Work to be completed: Down to the last character, repeat the entries beneath this task.

Information provided:
*** Begin section ***

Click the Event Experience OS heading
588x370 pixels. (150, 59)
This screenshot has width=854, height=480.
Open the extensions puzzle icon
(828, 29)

*** End section ***

Solution for this task:
Click the Event Experience OS heading
588x370 pixels. (150, 59)
This screenshot has width=854, height=480.
Open the extensions puzzle icon
(828, 29)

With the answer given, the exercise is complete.